### What you are asked to do
Look through the lines below and extract any with the word "agent".
── Provided records ──
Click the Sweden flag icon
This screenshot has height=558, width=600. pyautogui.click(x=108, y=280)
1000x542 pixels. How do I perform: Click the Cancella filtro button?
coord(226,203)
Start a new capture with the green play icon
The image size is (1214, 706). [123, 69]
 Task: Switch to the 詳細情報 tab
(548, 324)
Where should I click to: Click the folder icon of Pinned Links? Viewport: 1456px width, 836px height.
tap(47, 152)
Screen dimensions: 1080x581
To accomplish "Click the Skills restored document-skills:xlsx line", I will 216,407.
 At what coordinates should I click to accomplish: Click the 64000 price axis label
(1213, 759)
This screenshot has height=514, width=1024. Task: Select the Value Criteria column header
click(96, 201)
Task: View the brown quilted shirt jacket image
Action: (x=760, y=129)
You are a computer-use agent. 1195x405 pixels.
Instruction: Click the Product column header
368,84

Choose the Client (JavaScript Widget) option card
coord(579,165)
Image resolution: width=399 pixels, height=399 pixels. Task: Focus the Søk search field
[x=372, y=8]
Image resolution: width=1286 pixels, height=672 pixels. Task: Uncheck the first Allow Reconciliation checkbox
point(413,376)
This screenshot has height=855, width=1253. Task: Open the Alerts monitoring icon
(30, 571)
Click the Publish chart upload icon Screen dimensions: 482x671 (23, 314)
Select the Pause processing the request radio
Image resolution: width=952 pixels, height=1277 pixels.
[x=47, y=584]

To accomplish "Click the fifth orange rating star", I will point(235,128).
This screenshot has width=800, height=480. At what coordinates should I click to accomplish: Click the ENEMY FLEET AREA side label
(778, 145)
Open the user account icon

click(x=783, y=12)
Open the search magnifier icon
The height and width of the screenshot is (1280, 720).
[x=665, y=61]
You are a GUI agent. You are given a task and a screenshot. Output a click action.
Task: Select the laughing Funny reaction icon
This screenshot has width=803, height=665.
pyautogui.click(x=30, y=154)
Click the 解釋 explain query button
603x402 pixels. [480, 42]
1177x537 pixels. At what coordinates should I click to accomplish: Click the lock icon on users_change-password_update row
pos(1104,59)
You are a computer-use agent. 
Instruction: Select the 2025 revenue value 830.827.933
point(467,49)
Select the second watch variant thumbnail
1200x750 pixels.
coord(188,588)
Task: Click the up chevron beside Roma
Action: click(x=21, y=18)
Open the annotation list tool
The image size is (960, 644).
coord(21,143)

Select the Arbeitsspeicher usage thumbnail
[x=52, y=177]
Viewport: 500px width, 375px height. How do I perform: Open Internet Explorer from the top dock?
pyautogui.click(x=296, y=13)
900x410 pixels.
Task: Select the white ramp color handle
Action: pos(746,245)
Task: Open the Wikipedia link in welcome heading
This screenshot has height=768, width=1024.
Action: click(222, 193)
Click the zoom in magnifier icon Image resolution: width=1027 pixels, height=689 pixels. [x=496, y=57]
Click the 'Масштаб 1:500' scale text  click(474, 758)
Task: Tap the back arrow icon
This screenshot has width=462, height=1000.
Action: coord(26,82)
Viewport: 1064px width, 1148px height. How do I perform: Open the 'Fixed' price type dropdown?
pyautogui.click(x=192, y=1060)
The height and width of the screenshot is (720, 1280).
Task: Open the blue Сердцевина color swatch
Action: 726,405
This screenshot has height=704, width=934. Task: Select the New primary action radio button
───
### Answer section
You are a computer-use agent. 1195x405 pixels.
You are a GUI agent. You are given a task and a screenshot. Output a click action.
You are a computer-use agent. 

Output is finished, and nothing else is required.